Ms. Alexandrou uses her background in horticulture and farming to influence the ways she gathers her materials. “I don’t want to be taking away,” she said. “I want to be using what makes sense to use.”
“I pay attention to the way the plants are growing so that I know my harvesting is good for the ecosystem I’m harvesting from,” she added.
Most tippers will wait for three hard frosts before they harvest. If you bend a balsam bough in the summer, it won’t snap; after a few frosts, it will. The frost allows the branches to be harvested easily, at the right time in the tree’s growth cycle. This year, though, the frosts were worryingly erratic. It was warm enough to harvest in a T-shirt on some days.
Weather patterns, tides, fish, frosts, deer — these can be the favored conversational subjects in rural Maine. Tipping, too, offers common ground.
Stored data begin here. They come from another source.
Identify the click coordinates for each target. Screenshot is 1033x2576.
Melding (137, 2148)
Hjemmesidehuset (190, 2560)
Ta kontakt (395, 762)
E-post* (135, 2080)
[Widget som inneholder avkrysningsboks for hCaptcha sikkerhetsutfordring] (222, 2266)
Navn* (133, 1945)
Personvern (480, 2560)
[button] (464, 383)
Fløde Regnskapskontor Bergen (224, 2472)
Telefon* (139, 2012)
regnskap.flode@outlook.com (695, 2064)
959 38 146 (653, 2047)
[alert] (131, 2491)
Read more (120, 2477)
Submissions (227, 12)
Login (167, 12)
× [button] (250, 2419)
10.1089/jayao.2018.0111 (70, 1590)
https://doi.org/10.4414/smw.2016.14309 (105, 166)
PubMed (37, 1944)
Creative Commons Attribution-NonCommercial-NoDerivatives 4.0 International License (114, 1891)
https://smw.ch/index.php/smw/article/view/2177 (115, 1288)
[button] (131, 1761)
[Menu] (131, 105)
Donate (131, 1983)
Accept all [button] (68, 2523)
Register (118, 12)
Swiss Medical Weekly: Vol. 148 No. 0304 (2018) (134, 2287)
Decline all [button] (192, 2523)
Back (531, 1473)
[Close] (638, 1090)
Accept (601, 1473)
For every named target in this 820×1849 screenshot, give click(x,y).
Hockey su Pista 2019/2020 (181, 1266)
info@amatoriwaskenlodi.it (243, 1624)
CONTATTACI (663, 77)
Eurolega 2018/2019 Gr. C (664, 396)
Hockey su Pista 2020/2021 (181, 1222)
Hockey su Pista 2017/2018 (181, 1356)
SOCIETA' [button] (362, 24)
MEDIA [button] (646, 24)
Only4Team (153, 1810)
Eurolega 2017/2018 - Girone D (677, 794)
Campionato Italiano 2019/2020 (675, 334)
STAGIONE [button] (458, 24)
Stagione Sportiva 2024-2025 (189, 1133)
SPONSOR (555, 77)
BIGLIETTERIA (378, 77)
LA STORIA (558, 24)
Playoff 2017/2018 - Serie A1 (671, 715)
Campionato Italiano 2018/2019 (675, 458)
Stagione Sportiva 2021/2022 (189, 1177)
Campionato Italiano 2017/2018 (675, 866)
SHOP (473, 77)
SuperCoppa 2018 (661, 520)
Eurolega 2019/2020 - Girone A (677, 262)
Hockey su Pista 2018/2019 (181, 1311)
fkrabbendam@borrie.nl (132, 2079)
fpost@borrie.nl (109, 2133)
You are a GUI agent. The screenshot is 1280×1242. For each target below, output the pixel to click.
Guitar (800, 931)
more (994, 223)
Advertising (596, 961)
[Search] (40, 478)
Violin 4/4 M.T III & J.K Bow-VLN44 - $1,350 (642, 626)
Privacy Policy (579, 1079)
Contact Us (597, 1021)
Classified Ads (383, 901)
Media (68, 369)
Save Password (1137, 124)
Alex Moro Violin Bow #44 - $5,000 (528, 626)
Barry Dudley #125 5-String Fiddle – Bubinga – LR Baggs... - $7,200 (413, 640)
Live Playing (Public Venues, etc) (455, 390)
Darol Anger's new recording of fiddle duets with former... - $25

“I may have nothing to do with someone most of the year,” Mr. Eaton said, “but if I’m tipping, there is much to relate to.”
Every so often, while working in the woods, the tippers stop to smell their hands. They smell like pitch, like the inside of trees. Dirt mingles with the sap. I see it over and over: tippers cupping their palms to their face and pulling pine needles from their hair. The smell is earthy and nostalgic. The wreaths will smell this way, too: joyful circles on front doors across the country, formed by the work of strangers, and made from trees that continue to grow.